- PROVIDED DATA:
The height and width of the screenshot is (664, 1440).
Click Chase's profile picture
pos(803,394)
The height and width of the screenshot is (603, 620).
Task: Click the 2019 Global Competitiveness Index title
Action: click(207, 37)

- TRY IT: Your job is to retype all of the material exactly.

- RESPONSE BELOW:
The height and width of the screenshot is (664, 1440).
Click Chase's profile picture
pos(803,394)
The height and width of the screenshot is (603, 620).
Task: Click the 2019 Global Competitiveness Index title
Action: click(207, 37)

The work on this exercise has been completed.